To Our Maggie
(Woodstock GA USA)
People say to me; “You have how many dogs? Nine dogs??”
My response; “Yes we have nine beautiful schnauzers. Three Miniature Schnauzers and 6 Standard Schnauzers. “They are loved by me with all my heart."
One of our Miniature Schnauzers, Maggie, is 17-3/4 years old. She will be 18 years old in June 2014. But she really has started to just go downhill. There are days she walks with the other dogs, there are days she kind of gets lost and just stands there. Most days I have to clean up after her accidents, she can’t hold it any longer. She can’t see or hear very well.
But I remember better days like when we first brought her home and she was so little and cute. She fit in my jacket when it was cold outside. I would hold her close to my body to keep warm. I remember she would sleep between my husband Bob and me and had her own little pillow. We called her snorty because she was a snorter and snorted. She was a love and we took her everywhere with us. Everyone loved her she was so sweet and gentle.
Then as time marched on and we all were getting older we noticed she could not see well or hear well, then the incontinence started and we tried medicine and diapers and that did not work so she no longer spent the days and nights with us instead she slept downstairs with our Standard Male DaVinci. She had problems now walking up and down the stairs also.

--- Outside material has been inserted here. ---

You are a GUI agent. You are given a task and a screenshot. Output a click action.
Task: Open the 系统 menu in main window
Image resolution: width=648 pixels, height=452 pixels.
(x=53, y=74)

I was getting so frustrated with all the accidents and her forgetfulness. Even though I knew it was not her fault. Everyone said; “do you think it is time to you know what?’ I could not bring myself to think about it much less to have her euthanized. I was hoping she would go to sleep and die peacefully in her sleep. I have taken such good care of our dogs and it shows in the fact that her heart and body seem strong even with all the other problems she is having. But when she was having trouble this past weekend and her back legs were not always holding her up and she would lie in her bed and look at me and not want to get out of the bed to walk and was waiting for me to carry her out, I just knew this could not go on.
I have heard people say you just know somehow that this is the time and I did, I think because she told me. I listen to our dogs, I know what they are thinking and saying, I physically and mentally “feel” their spirit in me. I looked at Maggie as she was lying in her bed and she looked at me and I know she said, “I am tired, please let me go.” I cried and thought about all the wonderful years we had together and how much I will miss her and how much I love her.
Today is the last day of we'll see her little face. I am so sad. We will have her cremated and will let her ashes blow in the wind while we are driving the way she would have liked to have her face hanging out of the window with the wind blowing on it.